Saturday, September 25, 2010

last train home


I am very glad to see that this documentary is not an over-melodrama of the the livelihood of migrant workers. Unlike China Blue which, from an Eurocentric point of view, describes young Chinese migrant women as if they are people with no agency, but unfortunate victims of oppression and exploitation, this film provides a much balanced picture of the work and life of a migrant family. Besides showing without reservation the hardship and difficulties rural migrants from Southwest China face working in Southern China (Guangdong), the film demonstrates the humorous, loving, caring, vigorous aspects of the migrants. They are full human beings with joy, pain, love, hatred, tears and laughter. They curse, but they also pray. They (some of them) are aware of the exploitation they are subject to, but they try to make the best out of the worst. They have full control of their own lives. They know what they are doing.

T he camera lens extends beyond the sweatshops to the inner family conflicts, especially the parents-daughter relationship and the psychological trauma of left-behind children. What touches me most is when Qin (the daughter), before leaving home to become a migrant worker, burned paper money and joss sticks in front of the tomb of her grandpa, the one who, she thought, had loved her more than her parents. From here, the film reveals step by step the family history, the inharmonious relationship between left-behind daughter and the migrant parents. What you want is just money! You will never stay and take care of us (her and the younger brother)! The daughter yelled at her parents when they came back home for the spring festival. The father beat her down to the ground; the mother scolded her and had no intention to stop the father...Yet in many other scenes, the parents were sincerely worried about the daughter. The father, despite of his bus sick, made a trip in bus to go to the daughter's workplace and tried to persuade her to continue her education. And the mother tried to tell the daughter the "truth" about life, the bitterness of migrant life, and the dark side of the "Freedom" of "floating" in the labor market. But because she does not know how to communicate with the child, and because of the deep-rooted misunderstanding and detachment between them, her harsh tone sounds almost like giving an order. No wonder the daughter resisted when she reached the adulthood. And she resisted by curse, violence, and self-exile.
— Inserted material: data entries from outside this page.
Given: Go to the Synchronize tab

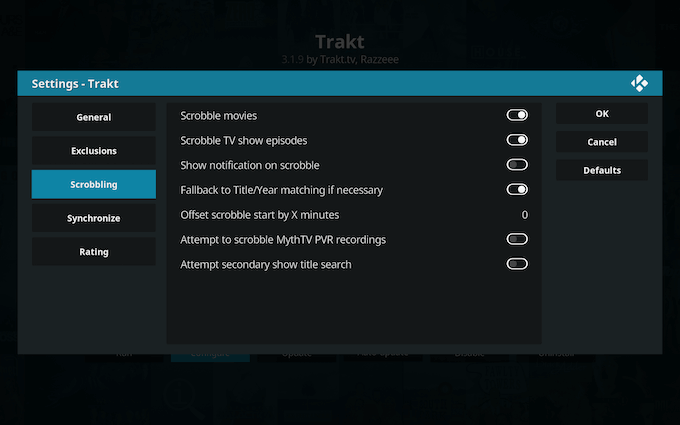Looking at the screenshot, I should [x=94, y=218].
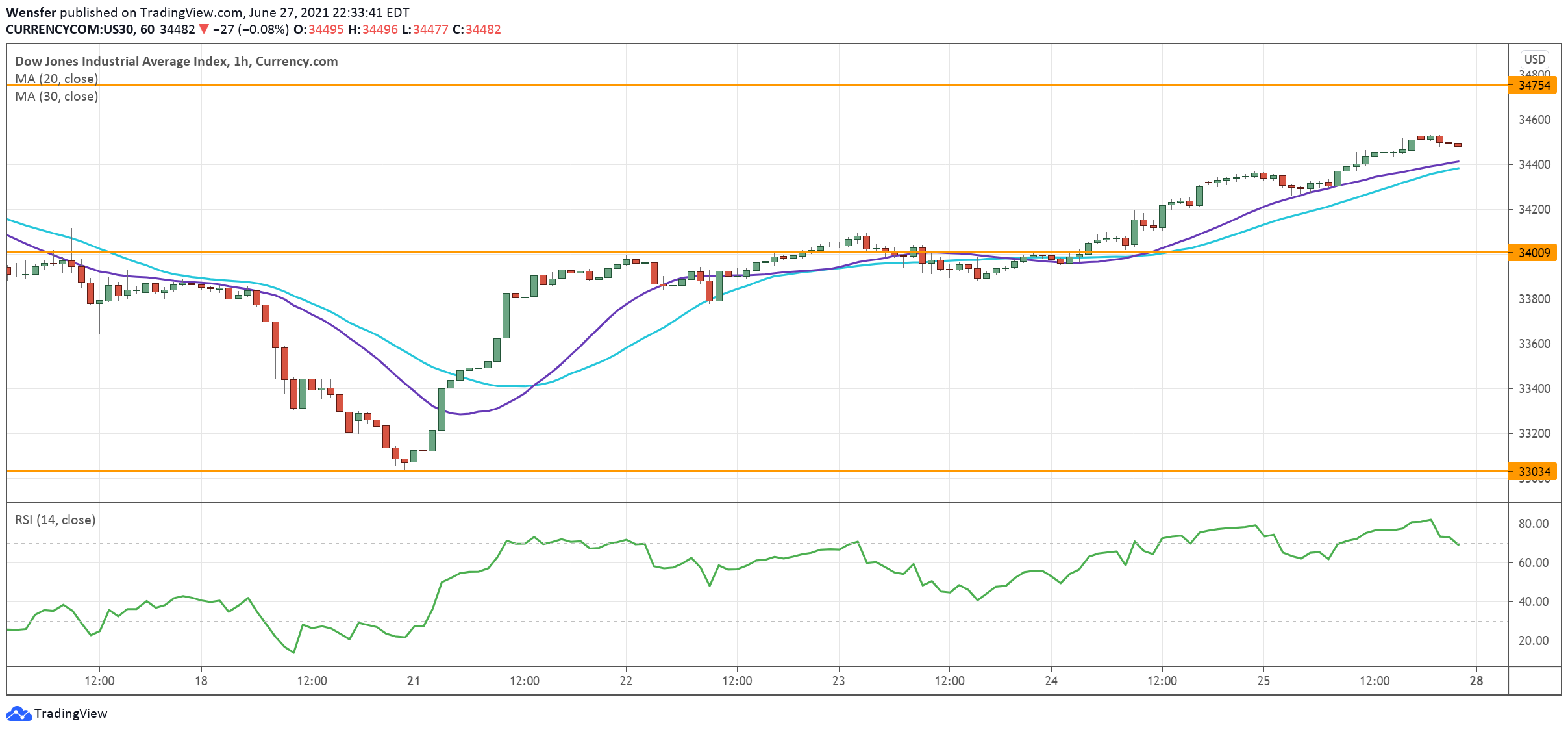Screen dimensions: 1568x732
Task: Click the TradingView cloud logo icon
Action: 18,713
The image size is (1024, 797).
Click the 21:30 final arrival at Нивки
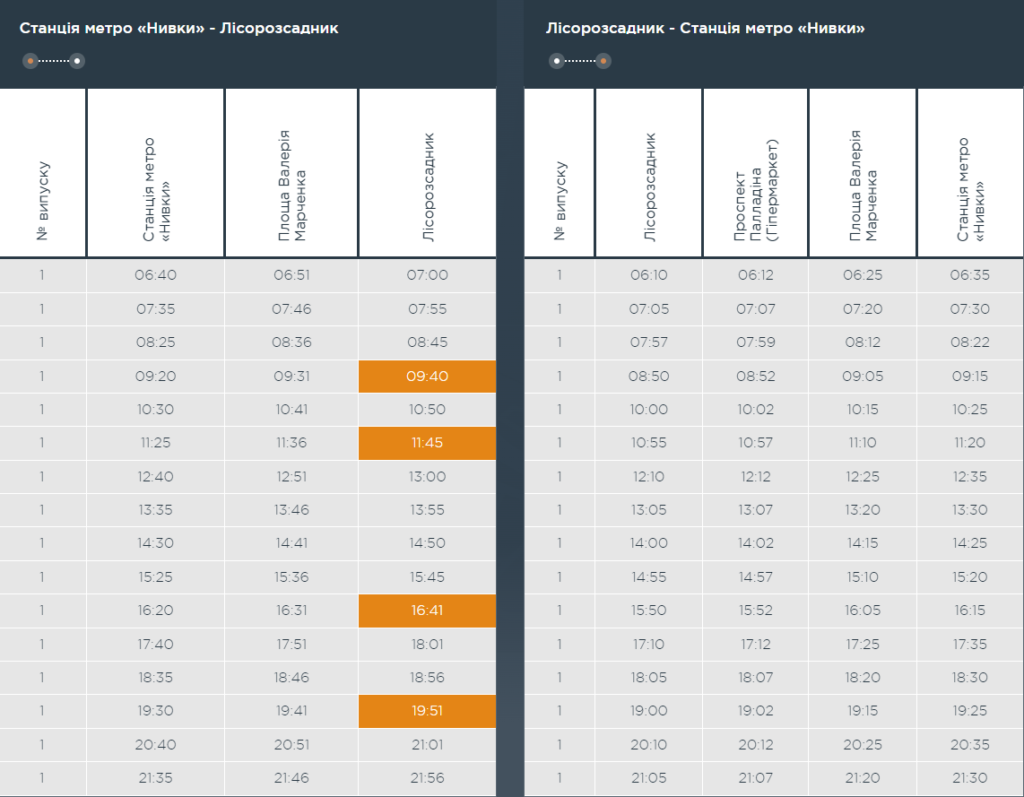pyautogui.click(x=969, y=778)
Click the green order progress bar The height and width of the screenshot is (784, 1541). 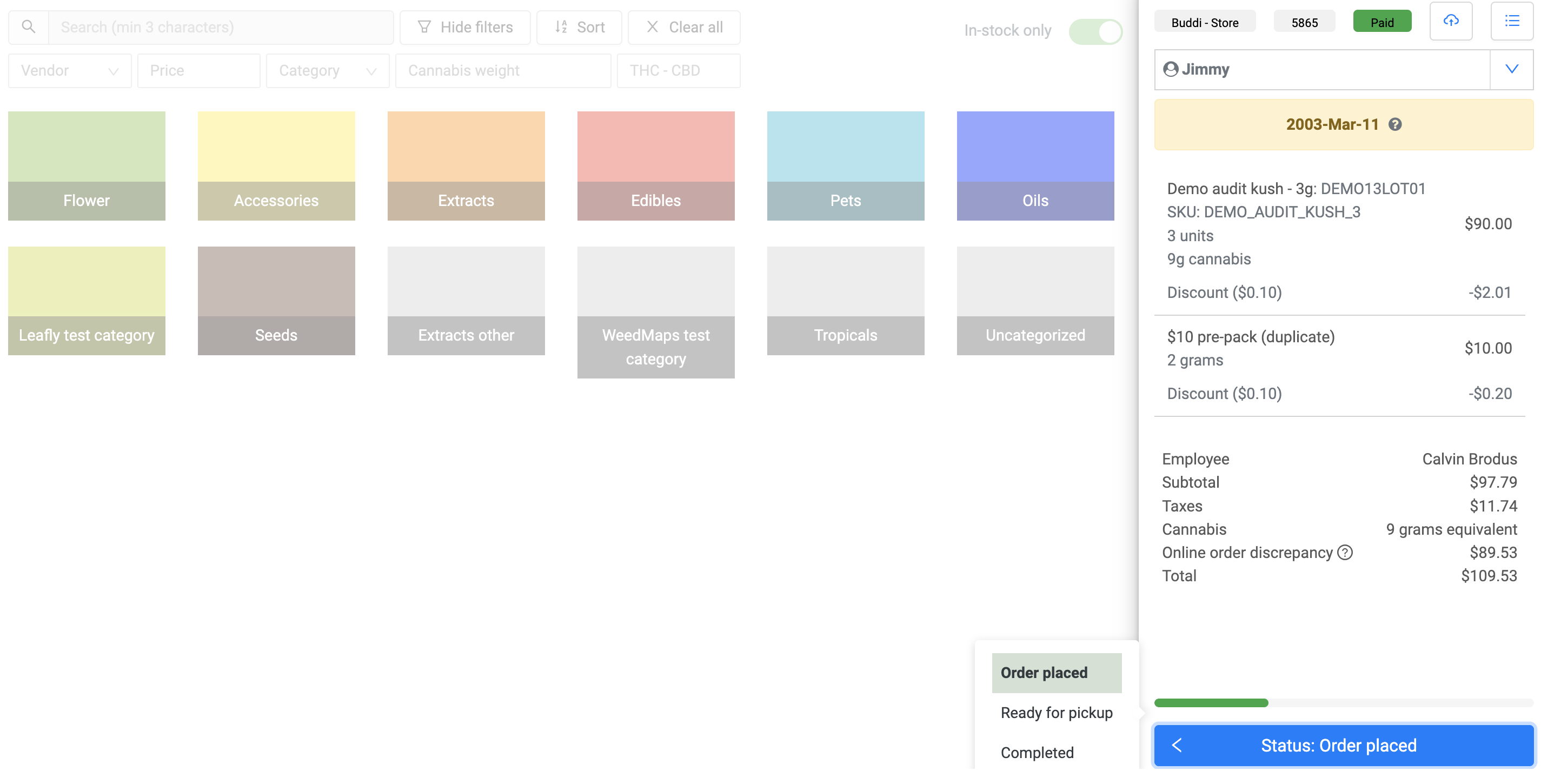[x=1211, y=703]
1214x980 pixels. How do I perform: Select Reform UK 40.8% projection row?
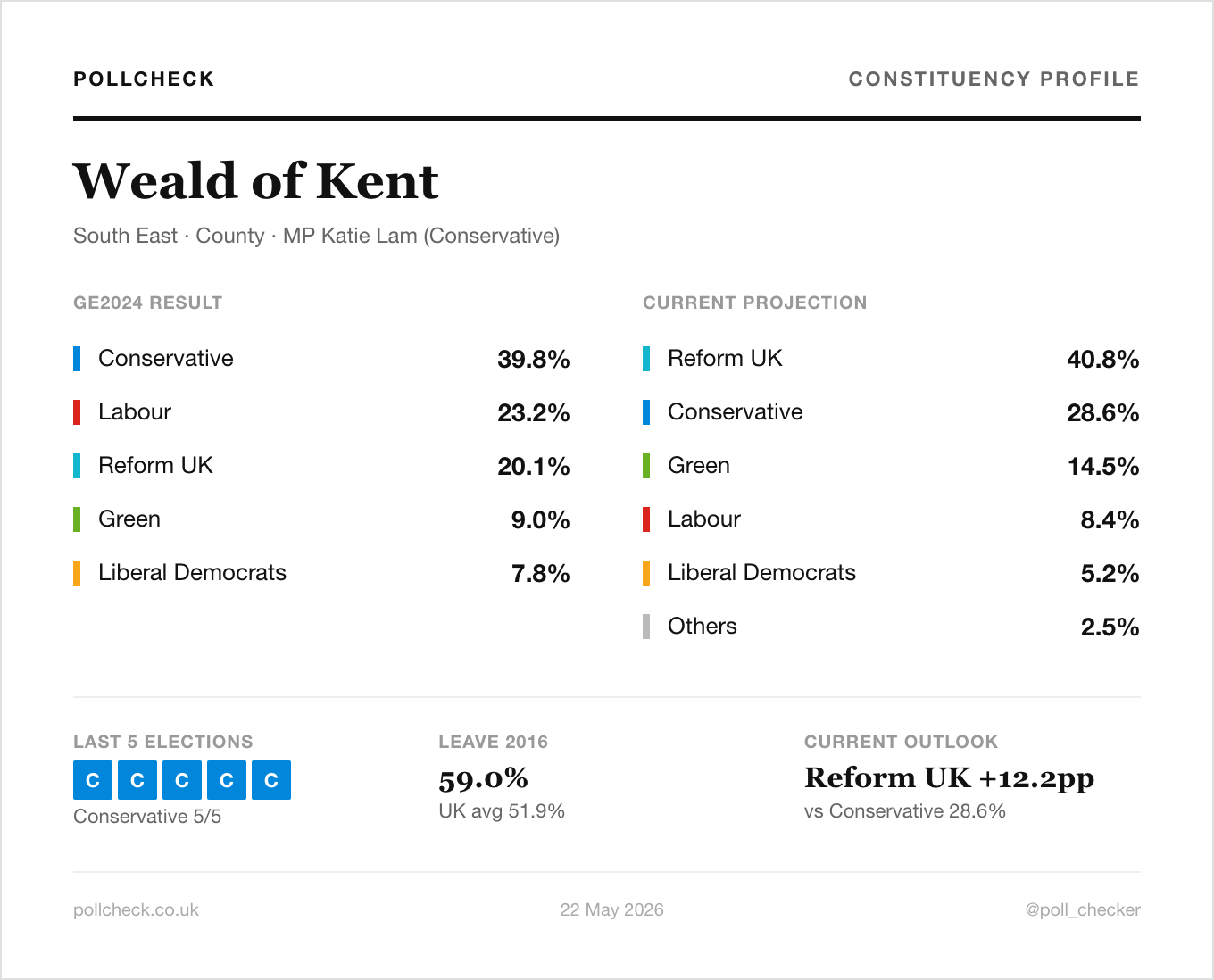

The film does a great job showing the devastating consequences migration brings to rural China, to the families, and to the children of migrant households. The lack of communication between migrant parents and left-behind children, as the unavoidable consequence of migration, has become the cancer of Chinese family harmony and happiness. Qin's experience also reminds us this inconvenient truth -- the left-behind children, with all their uncured wounds inside, are becoming next generation of migrants. Are they going to leave their own children behind too? Is history repeat itself so conveniently here? Can we rely on these angry, wounded, and traumatized adults to produce a happy, loving, self-confident next generation?

I've been observing the daughter's face expressions throughout the film watching. Her hair style, her clothes, and her height were changing over the three years. Yet her face expression doesn't change that drastically, especially when she was alone. Her eyes, big and round, had this emptiness and hollowness deep inside. She didn't smile much. The most relaxing moment for her is when she lied down and talked to her best friend, a rural young migrant woman in her age. Seeing she dancing disco along with the beats under the bizarre ballroom lights, with her hollow eyes and motionless expression, my heart ached.

It also struck me that, the parents want both the daughter and the younger son to continue education. The daughter dropped out of school and became a migrant not because she was forced to, but because she chose to. And she chose it not because of she wanted to save money for her younger brother's college education (although that's one possibility in the future), but because of her traumatic childhood experience which caused her strong desire to leave home. This is an aspect of rural life that not many documentary about China have paid attention to. Given the great Western scholarly and media attention to China's son preference, esp. in the countryside, such an unusual representation of rural family dynamics is indeed precious.